- Episode no.: Series 5 Episode 2
- Directed by: Juliet May & Grant Naylor
- Written by: Rob Grant & Doug Naylor
- Original air date: 27 February 1992

Guest appearances
- Jack Docherty as The Inquisitor; Jake Abraham as Second Lister; Tim Yeates as Second Kryten (uncredited); James Cormack as Thomas Allman; Duane Cox as Young Lister (uncredited) ; Carl Chase as Old Lister (uncredited) ;

Episode chronology
| ← Previous "Holoship" | Next → "Terrorform" |
- Red Dwarf V

= The Inquisitor (Red Dwarf) =

"The Inquisitor" is the second episode of science fiction sitcom Red Dwarf Series V and the twenty sixth in the series run. It was first broadcast on the British television channel BBC2 on 27 February 1992. It was written by Rob Grant and Doug Naylor, and directed by Juliet May and Grant Naylor. The episode's plot deals with a time travelling simulant who visits Red Dwarf to assess if they are worthy of their existence.

==Plot==
Arnold Rimmer (Chris Barrie), Dave Lister (Craig Charles), Kryten (Robert Llewellyn) and Cat (Danny John-Jules) find a trip out on a Starbug cut short when they are returned to Red Dwarf. The group discover it to be the work of The Inquisitor (Jack Docherty) – a self-repairing simulant who survived until the end of time, concluded that, as there was no God, the only point of existence was to lead a worthwhile life and is now time-travelling throughout history to judge all, removing from existence all he has judged unworthy of existence and replacing with others who could have been conceived in their places. Each member of the group finds themselves judged by the Inquisitor through a copy of themselves, the only means of judgement that the Inquisitor deemed to be fair. While Rimmer and Cat are spared with their arguments and own low standards for their own lives, Kryten and Lister find that they have been judged to be unworthy as a result of their mechanoid programming and lack of motivation. Both find themselves removed from the time-stream. Before they are erased, a future version of Kryten arrives and amputates the Inquisitor's left hand that holds a time-manipulating gauntlet, passing it to both before he is killed, and leaving them with a cryptic clue to operating it.

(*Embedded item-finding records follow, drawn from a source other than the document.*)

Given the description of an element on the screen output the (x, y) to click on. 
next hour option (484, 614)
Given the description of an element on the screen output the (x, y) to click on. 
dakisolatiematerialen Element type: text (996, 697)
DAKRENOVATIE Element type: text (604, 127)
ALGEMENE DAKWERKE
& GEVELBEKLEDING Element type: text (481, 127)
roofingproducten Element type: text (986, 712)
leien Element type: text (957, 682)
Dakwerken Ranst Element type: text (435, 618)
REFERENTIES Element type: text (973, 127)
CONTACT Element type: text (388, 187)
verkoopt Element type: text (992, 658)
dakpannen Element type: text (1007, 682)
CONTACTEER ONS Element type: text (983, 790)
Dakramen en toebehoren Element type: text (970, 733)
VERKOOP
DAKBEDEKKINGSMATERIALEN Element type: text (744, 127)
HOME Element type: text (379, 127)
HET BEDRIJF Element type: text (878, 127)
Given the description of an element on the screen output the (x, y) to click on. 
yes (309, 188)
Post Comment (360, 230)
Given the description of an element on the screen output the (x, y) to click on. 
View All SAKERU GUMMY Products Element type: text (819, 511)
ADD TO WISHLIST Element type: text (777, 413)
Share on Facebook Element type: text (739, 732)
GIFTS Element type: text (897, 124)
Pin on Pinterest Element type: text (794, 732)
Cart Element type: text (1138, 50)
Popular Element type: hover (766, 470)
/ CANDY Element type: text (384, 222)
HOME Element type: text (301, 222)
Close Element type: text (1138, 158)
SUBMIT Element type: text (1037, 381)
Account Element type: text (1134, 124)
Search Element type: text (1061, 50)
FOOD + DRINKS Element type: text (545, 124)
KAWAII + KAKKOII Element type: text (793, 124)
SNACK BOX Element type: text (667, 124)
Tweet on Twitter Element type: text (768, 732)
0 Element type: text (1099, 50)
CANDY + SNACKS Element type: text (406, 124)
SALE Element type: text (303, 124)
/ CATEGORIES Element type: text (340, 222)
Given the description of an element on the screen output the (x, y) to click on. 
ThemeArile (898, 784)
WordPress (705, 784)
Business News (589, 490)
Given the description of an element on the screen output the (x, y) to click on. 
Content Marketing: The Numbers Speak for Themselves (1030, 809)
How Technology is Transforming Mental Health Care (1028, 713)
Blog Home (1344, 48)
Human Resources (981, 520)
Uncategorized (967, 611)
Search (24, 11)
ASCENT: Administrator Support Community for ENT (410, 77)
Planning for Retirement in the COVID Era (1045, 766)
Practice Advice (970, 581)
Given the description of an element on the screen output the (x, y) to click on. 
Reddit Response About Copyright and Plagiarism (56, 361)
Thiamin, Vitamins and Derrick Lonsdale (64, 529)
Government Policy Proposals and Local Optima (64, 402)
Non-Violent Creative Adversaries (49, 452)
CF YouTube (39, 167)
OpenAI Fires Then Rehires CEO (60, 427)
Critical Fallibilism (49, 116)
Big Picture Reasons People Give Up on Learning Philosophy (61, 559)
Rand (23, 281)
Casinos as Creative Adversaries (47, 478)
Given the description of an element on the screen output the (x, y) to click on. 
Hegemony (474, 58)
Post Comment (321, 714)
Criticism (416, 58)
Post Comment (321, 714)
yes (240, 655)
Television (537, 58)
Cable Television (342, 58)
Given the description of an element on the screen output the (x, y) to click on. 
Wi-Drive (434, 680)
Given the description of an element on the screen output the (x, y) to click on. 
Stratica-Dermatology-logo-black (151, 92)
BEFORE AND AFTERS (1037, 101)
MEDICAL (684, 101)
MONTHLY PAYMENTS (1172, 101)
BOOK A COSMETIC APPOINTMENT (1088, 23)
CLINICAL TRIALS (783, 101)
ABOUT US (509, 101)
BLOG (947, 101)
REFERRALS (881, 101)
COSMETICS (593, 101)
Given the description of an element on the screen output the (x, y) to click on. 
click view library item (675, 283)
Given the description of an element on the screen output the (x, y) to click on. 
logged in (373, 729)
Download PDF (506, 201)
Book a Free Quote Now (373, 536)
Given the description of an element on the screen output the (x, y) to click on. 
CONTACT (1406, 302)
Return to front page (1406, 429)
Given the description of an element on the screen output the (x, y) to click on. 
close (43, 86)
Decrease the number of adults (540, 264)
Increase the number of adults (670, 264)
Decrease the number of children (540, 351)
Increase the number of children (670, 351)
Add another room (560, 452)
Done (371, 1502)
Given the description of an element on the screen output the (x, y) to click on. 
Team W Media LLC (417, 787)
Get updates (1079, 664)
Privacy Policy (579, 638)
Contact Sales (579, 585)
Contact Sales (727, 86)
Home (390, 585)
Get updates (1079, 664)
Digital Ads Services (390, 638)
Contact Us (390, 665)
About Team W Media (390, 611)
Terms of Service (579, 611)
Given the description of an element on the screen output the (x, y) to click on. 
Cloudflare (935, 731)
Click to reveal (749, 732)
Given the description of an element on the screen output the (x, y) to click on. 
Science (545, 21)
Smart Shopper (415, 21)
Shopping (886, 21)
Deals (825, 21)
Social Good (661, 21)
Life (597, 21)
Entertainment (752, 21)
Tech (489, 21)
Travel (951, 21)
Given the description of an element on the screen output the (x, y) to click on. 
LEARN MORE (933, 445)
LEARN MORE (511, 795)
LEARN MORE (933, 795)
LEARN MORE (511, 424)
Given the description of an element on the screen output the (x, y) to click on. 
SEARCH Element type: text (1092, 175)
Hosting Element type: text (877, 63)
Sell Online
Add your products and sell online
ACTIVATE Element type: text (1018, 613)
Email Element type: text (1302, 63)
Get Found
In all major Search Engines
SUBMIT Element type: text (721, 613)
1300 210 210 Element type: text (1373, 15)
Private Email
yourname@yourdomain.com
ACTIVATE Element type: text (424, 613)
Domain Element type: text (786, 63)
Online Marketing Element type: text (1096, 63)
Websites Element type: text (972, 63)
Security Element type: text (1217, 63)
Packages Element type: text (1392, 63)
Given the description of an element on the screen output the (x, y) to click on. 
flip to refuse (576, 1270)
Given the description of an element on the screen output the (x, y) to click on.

Escaping from the simulant, the pair seek out their friends, but find they no longer recognise them since being removed from history. Lister attempts to convince Rimmer that he and Kryten know him and the Cat (and not to eject them from the airlock) by citing a number of embarrassing personal details about him. They also meet their un-conceived equivalents. The Inquisitor soon catches up with the pair and attempts to destroy them but inadvertently kills their replacements, allowing them to escape again partly by Lister's use of his equivalent's severed hand to open locked doors. Kryten soon works out how to use the gauntlet from the clue they received, using it to age away their restraints. Rimmer and Cat, now convinced that Lister and Kryten are friends rather than foes, are destroyed upon confronting the Inquisitor. Kryten uses the gauntlet to freeze the simulant in place. To keep the timeline coherent, Kryten uses it to go back in time and avoid a paradox. Meanwhile, Lister uses the Inquisitor's other time gauntlet to put the simulant in danger in order to bargain for his life being spared by saving his life, only for the Inquisitor to declare that he can erase him to prevent himself being endangered. Upon doing so, his gauntlet backfires, not knowing Lister had Kryten reprogramme it, causing the Inquisitor to be erased from existence, while restoring everyone and history to its original state.

==Production==
"The Inquisitor", which was the second episode to be filmed, was considered by Grant and Naylor to lead the series, but as it was heavily science fiction influenced, the casual viewer friendly Holoship was chosen to go out first instead.

With the show returning to Stage G for filming, new director Juliet May decided to shoot "Demons & Angels" first over "The Inquisitor". "Holoship" had been put back in the filming schedule because of guest star availability and "The Inquisitor" was passed on by the new director as she was still trying to make sense of the script.

Jack Docherty played The Inquisitor, James Cormack played Thomas Allman and Jake Abraham played the alternative Lister.

==Reception==
The episode was originally broadcast on the British television channel BBC2 on 27 February 1992.

In the 1992 readers' poll held by Red Dwarf Smegazine it ranked 20th out of the then 30 existing episodes.